Which lines to output? The line containing "Instruction: Maximize the" and every line after it in the data below, each copied exactly.

*** Begin section ***

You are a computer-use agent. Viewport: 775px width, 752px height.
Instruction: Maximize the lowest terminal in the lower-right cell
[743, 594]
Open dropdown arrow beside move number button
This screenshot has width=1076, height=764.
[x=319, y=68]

*** End section ***

◆ **ANSWER**
Instruction: Maximize the lowest terminal in the lower-right cell
[743, 594]
Open dropdown arrow beside move number button
This screenshot has width=1076, height=764.
[x=319, y=68]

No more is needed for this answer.